Subvenir à ses besoins superflus et à ceux de sa famille, partir au bord de la mer, offrir une cuisine équipée à sa femme, acheter une voiture neuve : le summum de la gloire. De nos jours le statut d'honnête homme s'obtient par les huit heures quotidiennes de travail rémunéré. Rien de moins, rien de plus.
Espoir des indigents, les agences pour l'emploi sont des boîtes à mirages qui font rêver le chômeur moyen persuadé que son salut est dans l'accès à l'automobile, à la propriété, aux loisirs... Vanité, insanités, misère de l'âme ! Ces promesses de bonheur sont aussi trompeuses que les images de nos écrans plasma qui, pour flatteuses qu'elles soient, ne changent en rien la qualité des programmes télévisés. Les bienheureux (les élus du système définitivement satisfaits de leur sort car sauvés de "l'enfer Chômage") auront beau posséder les écrans les plus chers, les plus plats, les plus vastes, les plus performants, invariablement ils applaudiront de sotte béatitude devant l'inanité de leurs émissions favorites... Peu importe, leur but sera atteint : faire partie des travailleurs. Un privilège. Une grâce. Un idéal.
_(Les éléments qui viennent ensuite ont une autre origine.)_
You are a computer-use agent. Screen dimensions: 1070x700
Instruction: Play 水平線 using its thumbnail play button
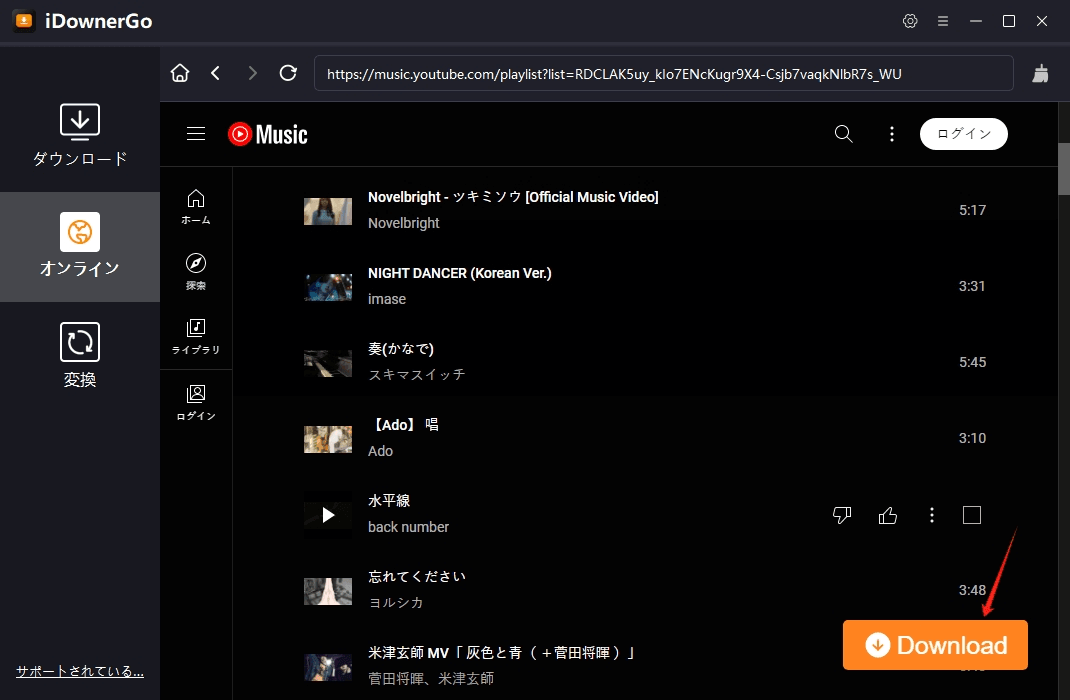coord(328,515)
Que l'on me permette de ne boire définitivement pas à cette fontaine de mensonges.
3 commentaires:
D'accord sur le fond.
Le travail salarié est une forme d'aliénation qui ne sert qu'à assouvir des envies matérielles résultant du mimétisme dont fait preuve l'homme.
Mais avouez que dans la société dans laquelle nous vivons, il y a des cas ou on est bien obligé de travailler.
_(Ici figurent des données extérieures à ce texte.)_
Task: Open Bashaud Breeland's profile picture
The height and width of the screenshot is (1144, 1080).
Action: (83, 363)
Lorsqu'on a des enfants, non seulement il faut les nourrir mais les études ne sont pas gratuites !
Et certaines professions sont d'intérêt public.
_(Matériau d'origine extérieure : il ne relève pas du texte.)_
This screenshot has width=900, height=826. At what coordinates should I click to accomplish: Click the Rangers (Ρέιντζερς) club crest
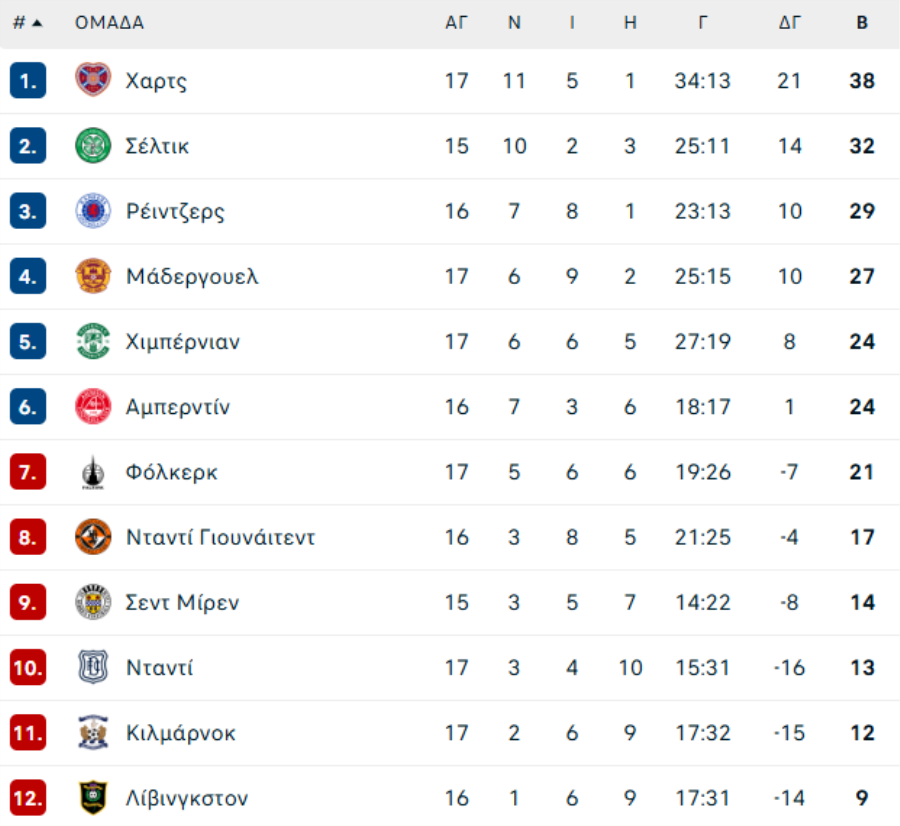93,211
Santé, transmission du savoir...
Le travail salarié, c'est comme le nucléaire, une réaction en chaine.
C' est un fait que cela pourrait être reconsidéré.
On pourrait briser la chaine.
Les missions d'intérêt public assurées à travers un bénévolat qui ne serait plus travail salarié mais don de soi.
C'est malheureusement utopique.
Non seulement il faudrait changer les mentalités mais ce qu'il faudrait, c'est supprimer l'argent. Le monnayable.
Et les exploiteurs donc, il n'y aurait plus d'exploités.
Et supprimer l'égoïsme aussi.
Un retour à la vie originelle.
Je n'ai, lors des différentes élections, vus aucun candidat qui proposait ce type de programme.
A cause ce la mondialisation peut-être?
Parce que cela devrait être mondial pour bien fonctionner.
Ou alors il faudrait s'enfermer en nos frontières, ce qui serait une atteinte à la liberté de circuler.
C'est tout le système qu'il faudrait changer.
C'est beau de résister à votre échelle individuelle.
Mais je crains que ce monde paradisiaque,cet Eden perdu, ce ne soit pas sur terre que nous le reverrons.
filledemnemosyne,
Je ne critique nullement le travail à travers ce texte. J'aime le travail et le défends comme un bien précieux permettant le progrès de l'homme, tant sur le plan individuel que collectif. Ce que je dénonce n'est pas le travail en lui-même mais le rapport dévoyé de l'homme, bêtement matérialiste, au travail. Sacraliser le travail parce qu'il permet de s'offrir un beau canapé, cela revient à sacraliser son canapé. Cette société frileuse et de plus en plus matérialiste a fait du travail une véritable religion à but égoïste et c'est bien ce que je lui reproche...
Raphaël Zacharie de IZARRA
C'est bien ce que j'avais compris.
Et quand je parle de "résistance" à votre échelle, je ne dis pas que vous vous vautrez dans la paresse. Bien au contraire.
Je vous trouve même très besogneux et je trouve admirable votre désintéressement.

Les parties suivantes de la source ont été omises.